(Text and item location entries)
_ _ _ _
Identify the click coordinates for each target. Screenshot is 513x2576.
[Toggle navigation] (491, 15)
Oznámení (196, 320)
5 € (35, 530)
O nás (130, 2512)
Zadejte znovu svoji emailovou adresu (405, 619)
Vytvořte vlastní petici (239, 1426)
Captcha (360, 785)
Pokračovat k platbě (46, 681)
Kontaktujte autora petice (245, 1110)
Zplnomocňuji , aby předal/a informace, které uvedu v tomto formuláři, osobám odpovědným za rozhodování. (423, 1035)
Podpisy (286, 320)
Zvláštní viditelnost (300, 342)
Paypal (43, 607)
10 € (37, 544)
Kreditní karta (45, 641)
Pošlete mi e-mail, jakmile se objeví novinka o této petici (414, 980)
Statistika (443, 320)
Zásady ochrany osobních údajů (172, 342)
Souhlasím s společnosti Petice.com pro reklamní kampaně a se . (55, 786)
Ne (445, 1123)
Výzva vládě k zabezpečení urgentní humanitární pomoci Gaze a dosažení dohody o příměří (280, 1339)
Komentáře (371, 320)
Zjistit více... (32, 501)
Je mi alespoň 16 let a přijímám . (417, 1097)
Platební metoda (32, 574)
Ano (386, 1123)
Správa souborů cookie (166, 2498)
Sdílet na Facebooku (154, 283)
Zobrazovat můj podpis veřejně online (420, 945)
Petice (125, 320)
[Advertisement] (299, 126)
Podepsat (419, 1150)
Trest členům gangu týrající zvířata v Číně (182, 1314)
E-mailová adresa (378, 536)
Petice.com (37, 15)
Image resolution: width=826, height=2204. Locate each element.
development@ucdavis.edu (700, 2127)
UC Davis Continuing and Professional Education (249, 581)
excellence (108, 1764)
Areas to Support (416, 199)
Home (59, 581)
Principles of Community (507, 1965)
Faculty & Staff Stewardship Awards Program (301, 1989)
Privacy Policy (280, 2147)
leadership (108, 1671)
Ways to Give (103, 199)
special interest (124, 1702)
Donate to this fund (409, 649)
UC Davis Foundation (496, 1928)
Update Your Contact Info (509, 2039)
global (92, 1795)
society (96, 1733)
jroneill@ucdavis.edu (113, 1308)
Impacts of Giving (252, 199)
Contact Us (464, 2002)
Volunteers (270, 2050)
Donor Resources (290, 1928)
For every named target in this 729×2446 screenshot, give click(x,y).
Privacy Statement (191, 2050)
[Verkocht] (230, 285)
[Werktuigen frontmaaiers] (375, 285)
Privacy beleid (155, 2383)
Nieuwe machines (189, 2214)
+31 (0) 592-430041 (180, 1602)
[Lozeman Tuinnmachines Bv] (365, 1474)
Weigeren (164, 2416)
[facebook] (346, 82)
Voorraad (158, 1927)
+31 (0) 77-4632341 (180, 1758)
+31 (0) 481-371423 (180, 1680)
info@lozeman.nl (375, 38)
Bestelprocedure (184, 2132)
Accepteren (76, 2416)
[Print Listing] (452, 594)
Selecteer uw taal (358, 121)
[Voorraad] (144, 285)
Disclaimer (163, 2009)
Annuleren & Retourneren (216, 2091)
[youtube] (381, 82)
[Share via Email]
_ _ _ _
= EXERCISE GOAL =
Retype all of the entries above line for line, changing nothing.

= SOLUTION TO THIS PROBLEM =
Identify the click coordinates for each target. Screenshot is 513x2576.
[Toggle navigation] (491, 15)
Oznámení (196, 320)
5 € (35, 530)
O nás (130, 2512)
Zadejte znovu svoji emailovou adresu (405, 619)
Vytvořte vlastní petici (239, 1426)
Captcha (360, 785)
Pokračovat k platbě (46, 681)
Kontaktujte autora petice (245, 1110)
Zplnomocňuji , aby předal/a informace, které uvedu v tomto formuláři, osobám odpovědným za rozhodování. (423, 1035)
Podpisy (286, 320)
Zvláštní viditelnost (300, 342)
Paypal (43, 607)
10 € (37, 544)
Kreditní karta (45, 641)
Pošlete mi e-mail, jakmile se objeví novinka o této petici (414, 980)
Statistika (443, 320)
Zásady ochrany osobních údajů (172, 342)
Souhlasím s společnosti Petice.com pro reklamní kampaně a se . (55, 786)
Ne (445, 1123)
Výzva vládě k zabezpečení urgentní humanitární pomoci Gaze a dosažení dohody o příměří (280, 1339)
Komentáře (371, 320)
Zjistit více... (32, 501)
Je mi alespoň 16 let a přijímám . (417, 1097)
Platební metoda (32, 574)
Ano (386, 1123)
Správa souborů cookie (166, 2498)
Sdílet na Facebooku (154, 283)
Zobrazovat můj podpis veřejně online (420, 945)
Petice (125, 320)
[Advertisement] (299, 126)
Podepsat (419, 1150)
Trest členům gangu týrající zvířata v Číně (182, 1314)
E-mailová adresa (378, 536)
Petice.com (37, 15)
Image resolution: width=826, height=2204. Locate each element.
development@ucdavis.edu (700, 2127)
UC Davis Continuing and Professional Education (249, 581)
excellence (108, 1764)
Areas to Support (416, 199)
Home (59, 581)
Principles of Community (507, 1965)
Faculty & Staff Stewardship Awards Program (301, 1989)
Privacy Policy (280, 2147)
leadership (108, 1671)
Ways to Give (103, 199)
special interest (124, 1702)
Donate to this fund (409, 649)
UC Davis Foundation (496, 1928)
Update Your Contact Info (509, 2039)
global (92, 1795)
society (96, 1733)
jroneill@ucdavis.edu (113, 1308)
Impacts of Giving (252, 199)
Contact Us (464, 2002)
Volunteers (270, 2050)
Donor Resources (290, 1928)
For every named target in this 729×2446 screenshot, give click(x,y).
Privacy Statement (191, 2050)
[Verkocht] (230, 285)
[Werktuigen frontmaaiers] (375, 285)
Privacy beleid (155, 2383)
Nieuwe machines (189, 2214)
+31 (0) 592-430041 (180, 1602)
[Lozeman Tuinnmachines Bv] (365, 1474)
Weigeren (164, 2416)
[facebook] (346, 82)
Voorraad (158, 1927)
+31 (0) 77-4632341 (180, 1758)
+31 (0) 481-371423 (180, 1680)
info@lozeman.nl (375, 38)
Bestelprocedure (184, 2132)
Accepteren (76, 2416)
[Print Listing] (452, 594)
Selecteer uw taal (358, 121)
[Voorraad] (144, 285)
Disclaimer (163, 2009)
Annuleren & Retourneren (216, 2091)
[youtube] (381, 82)
[Share via Email]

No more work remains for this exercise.